(Dataset entries)
=== Section Start ===

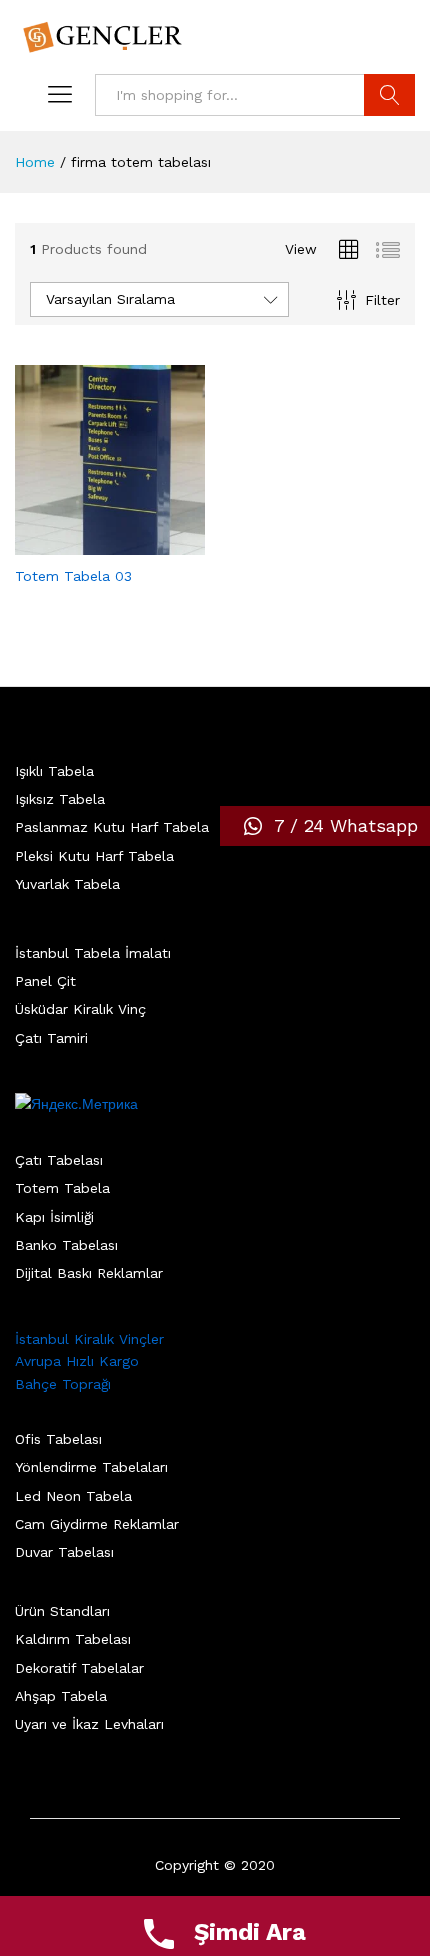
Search (389, 95)
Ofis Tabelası (58, 1439)
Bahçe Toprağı (63, 1384)
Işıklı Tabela (54, 771)
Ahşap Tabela (61, 1696)
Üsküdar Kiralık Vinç (80, 1009)
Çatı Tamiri (51, 1038)
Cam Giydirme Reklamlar (97, 1524)
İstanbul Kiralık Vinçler (89, 1339)
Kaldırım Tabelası (73, 1639)
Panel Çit (45, 981)
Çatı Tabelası (59, 1160)
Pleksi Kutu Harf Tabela (94, 856)
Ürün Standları (62, 1611)
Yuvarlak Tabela (67, 884)
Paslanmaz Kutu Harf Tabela (112, 827)
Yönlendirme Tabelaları (91, 1467)
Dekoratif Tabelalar (79, 1668)
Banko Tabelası (66, 1245)
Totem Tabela (62, 1188)
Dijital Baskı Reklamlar (89, 1273)
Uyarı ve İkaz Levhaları (89, 1724)
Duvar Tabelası (64, 1552)
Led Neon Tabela (73, 1496)
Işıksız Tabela (60, 799)
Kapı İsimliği (54, 1217)
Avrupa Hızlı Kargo (77, 1361)
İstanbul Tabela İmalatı (93, 953)
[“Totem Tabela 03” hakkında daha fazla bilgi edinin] (87, 543)
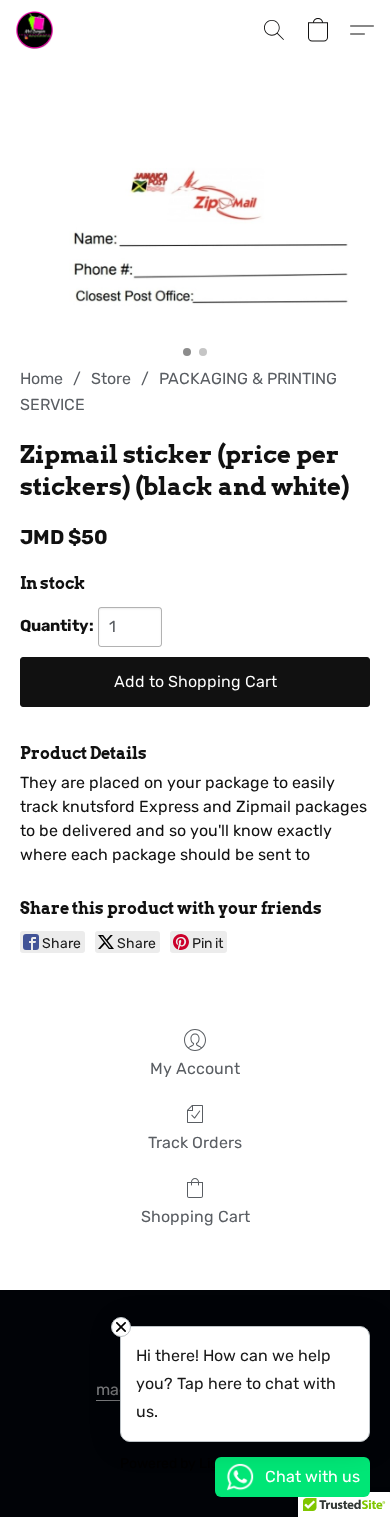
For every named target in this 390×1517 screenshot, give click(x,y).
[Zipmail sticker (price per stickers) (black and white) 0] (195, 238)
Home (41, 378)
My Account (195, 1068)
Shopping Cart (195, 1216)
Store (111, 378)
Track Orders (195, 1142)
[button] (35, 30)
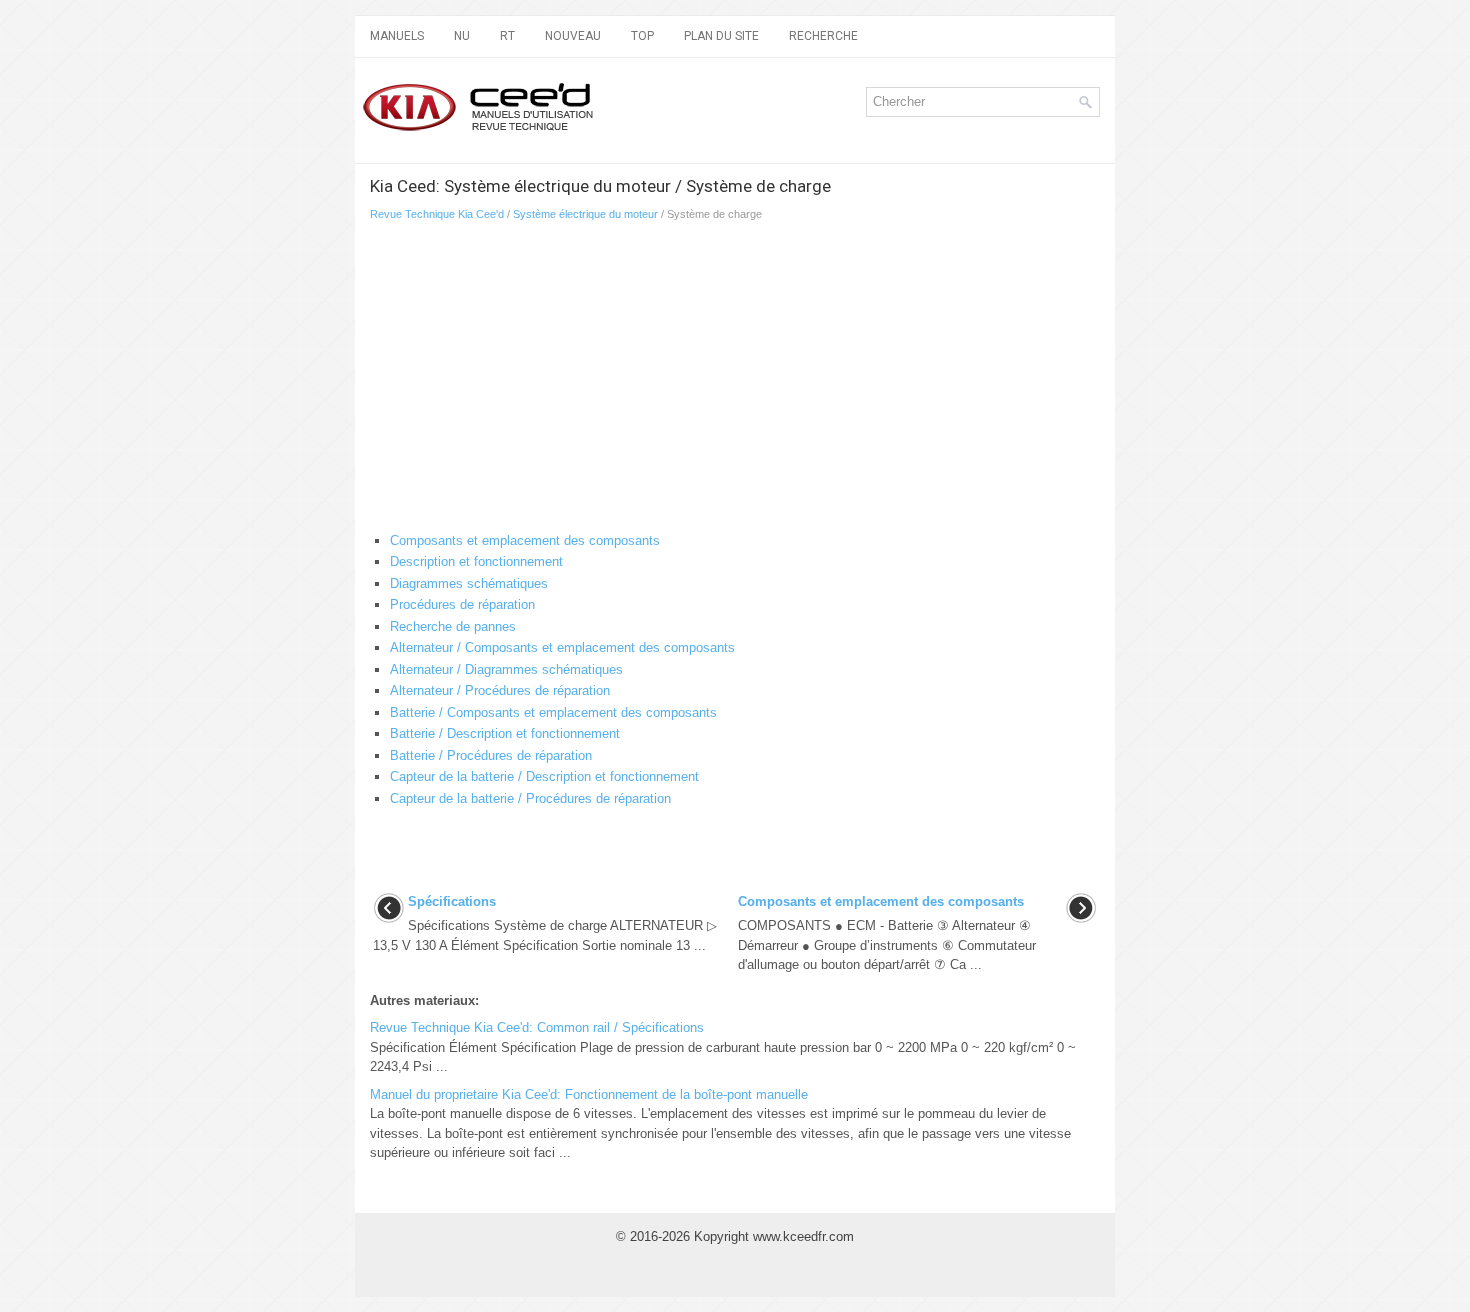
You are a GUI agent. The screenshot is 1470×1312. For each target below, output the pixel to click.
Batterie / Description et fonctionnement (505, 733)
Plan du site (721, 36)
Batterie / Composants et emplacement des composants (553, 712)
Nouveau (573, 36)
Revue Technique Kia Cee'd (437, 214)
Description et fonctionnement (476, 561)
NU (462, 36)
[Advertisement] (605, 381)
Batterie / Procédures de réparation (491, 755)
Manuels (397, 36)
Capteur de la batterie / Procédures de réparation (530, 798)
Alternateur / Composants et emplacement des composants (562, 647)
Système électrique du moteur (585, 214)
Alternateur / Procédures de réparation (500, 690)
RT (507, 36)
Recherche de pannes (453, 626)
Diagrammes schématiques (469, 583)
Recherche (823, 36)
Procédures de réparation (462, 604)
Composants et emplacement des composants (525, 540)
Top (642, 36)
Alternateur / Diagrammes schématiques (506, 669)
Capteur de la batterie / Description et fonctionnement (544, 776)
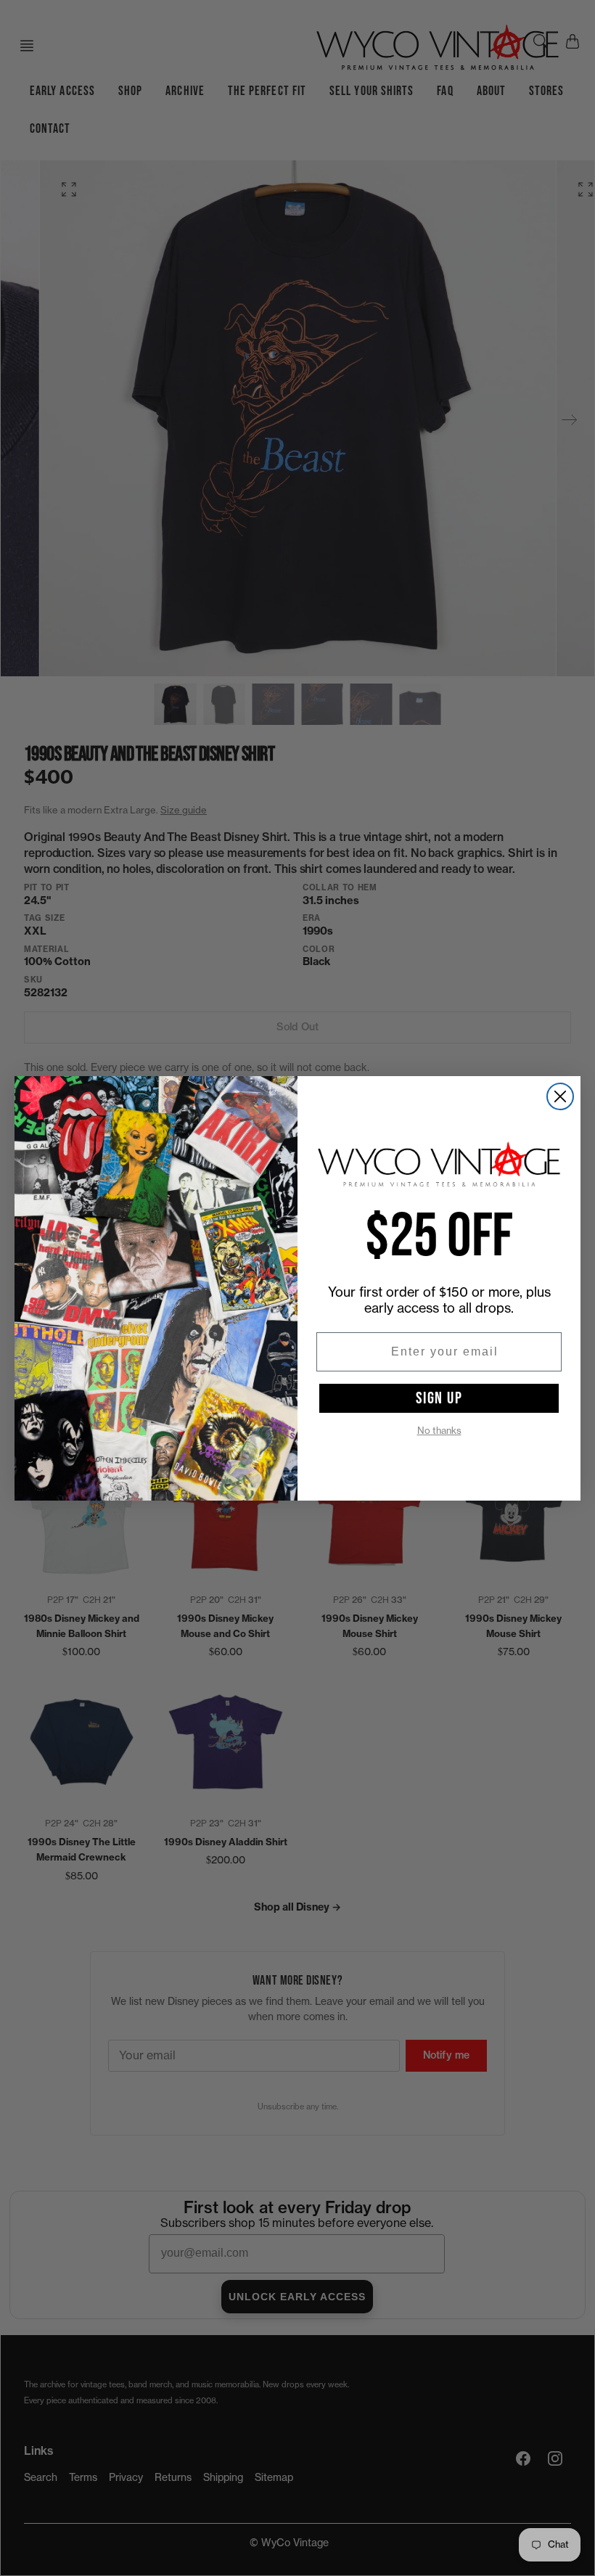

=== Section End ===

### TASK TO COMPLETE
From the line containing "Batterie / Procédures de réparation (491, 755)" down to the last line of the entries above, retype each line exactly as it stands, but skip the pictures.

### SOLUTION
Batterie / Procédures de réparation (491, 755)
Manuels (397, 36)
Capteur de la batterie / Procédures de réparation (530, 798)
Alternateur / Composants et emplacement des composants (562, 647)
Système électrique du moteur (585, 214)
Alternateur / Procédures de réparation (500, 690)
RT (507, 36)
Recherche de pannes (453, 626)
Diagrammes schématiques (469, 583)
Recherche (823, 36)
Procédures de réparation (462, 604)
Composants et emplacement des composants (525, 540)
Top (642, 36)
Alternateur / Diagrammes schématiques (506, 669)
Capteur de la batterie / Description et fonctionnement (544, 776)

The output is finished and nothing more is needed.